Direct2D

I’m glad to see it’s not just me!

This was excruciating, but I think I have a good solution for window drag-resizing using Direct2D swap chains.

TL;DR: don’t render Direct2D directly to a desktop window. Instead, create two child windows (A & B), then add them to the original window and make the children the same size as the original window. Assign a flip mode swap chain to child A and show child A. Assign a blt mode swap chain to child B and hide child B. Render everything within child A.

If the user starts resizing, hide child A and show child B. Render everything with child B. Resize both child A and B on the fly to match the size of the parent window. When the user stops resizing, hide child A and show child B.

This works great!

This also should fix an issue with switching from the JUCE Direct2D renderer back to the software renderer; just hide the child windows and the software renderer can paint to the parent window as before.

So far it’s just a proof-of-concept with pure Win32 code; I haven’t added this method to the JUCE Direct2D renderer, but it should work fine.

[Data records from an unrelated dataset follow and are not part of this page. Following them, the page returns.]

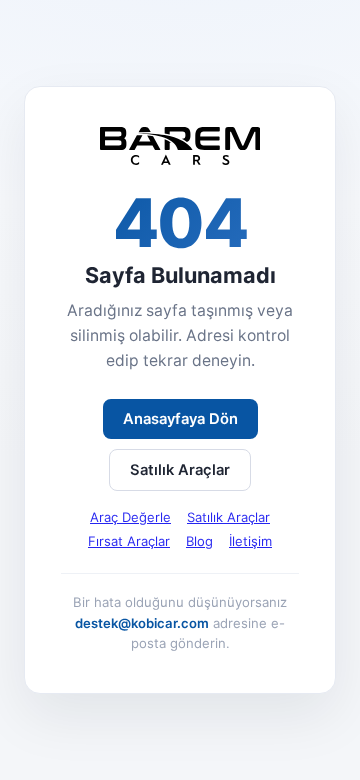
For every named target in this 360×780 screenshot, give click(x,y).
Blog (199, 541)
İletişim (250, 541)
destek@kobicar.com (142, 623)
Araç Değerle (130, 517)
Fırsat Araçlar (129, 541)
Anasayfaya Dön (180, 419)
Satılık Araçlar (180, 470)
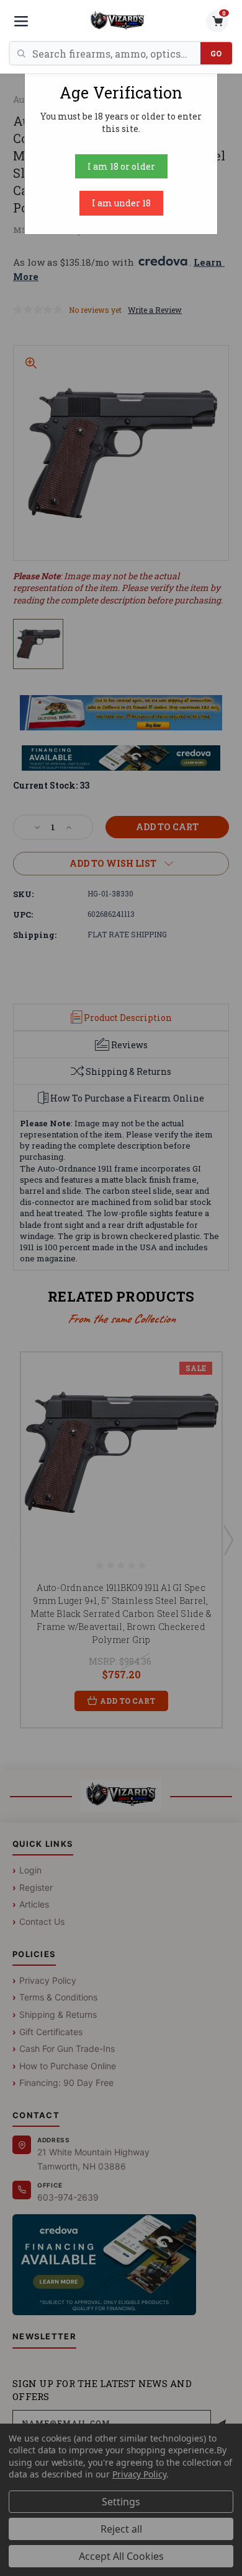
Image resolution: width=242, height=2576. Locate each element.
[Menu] (21, 21)
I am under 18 (121, 203)
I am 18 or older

Excessively detailed and cathartic explanation

Resizing windows on Windows is awful. On my Windows 10 machine with a good graphics card and fast processor, resizing applications like Firefox, Steam, Visual Studio, or even the command prompt causes clearly visible flickering or sizing errors around the right and bottom edges of the window. It’s endemic to multiple applications; I think it’s something deeper within the bowels of the Desktop Window Manager. Here’s a very long thread detailing all the issues:
https://stackoverflow.com/questions/53000291/how-to-smooth-ugly-jitter-flicker-jumping-when-resizing-windows-especially-drag

Resizing using a flip mode swap chain is especially bad; the image flickers like crazy (this may worse because I’m using an NVIDIA G-SYNC compatible monitor?). Resizing a blt mode swap chain works fine, but the performance is much better with a flip mode swap chain.

I looked over the hybrid solution posted by jrlanglois, but that solution was a combination of Direct2D 1.0 and Direct2D 1.1. I thought I’d instead try instead using a flip mode swap chain normally, and switch to blt mode only while resizing.

But that didn’t work. You can only have one swap chain associated with a window region at a time, so I tried freeing the flip mode chain and then creating the blt mode chain. But - the flip mode swap chain sort of sticks to the window and keeps rendering the last presented buffer, even if you delete the it and make a new blt chain. I suspect this has something to do with the deferred destruction issues mentioned here:
https://docs.microsoft.com/en-us/windows/win32/api/d3d11/nf-d3d11-id3d11devicecontext-flush

The “sticking” also means you can’t freely switch the JUCE renderer between software mode and Direct2D mode with a flip mode chain; you still see the last presented buffer from the swap chain.

Using two child windows means that you can keep a separate swap chain for each child window and freely switch between the child windows using WM_ENTERSIZEMOVE and WM_EXITSIZEMOVE. Doing so means we get the performance benefits of flip mode and the smooth resizing of blt mode. Best of both worlds.

There may be a simpler approach using DirectComposition and WS_EX_NOREDIRECTIONBITMAP, but I haven’t been able to get that to work at all. I don’t think using WS_EX_NOREDIRECTIONBITMAP would work with the software renderer in any case, so it would make it tough to switch renderers on the fly.

If you’re read this far, then I congratulate you on your excess of spare time. Thanks for reading.

Matt

1 Like

Good on you for figuring that out. What a drama!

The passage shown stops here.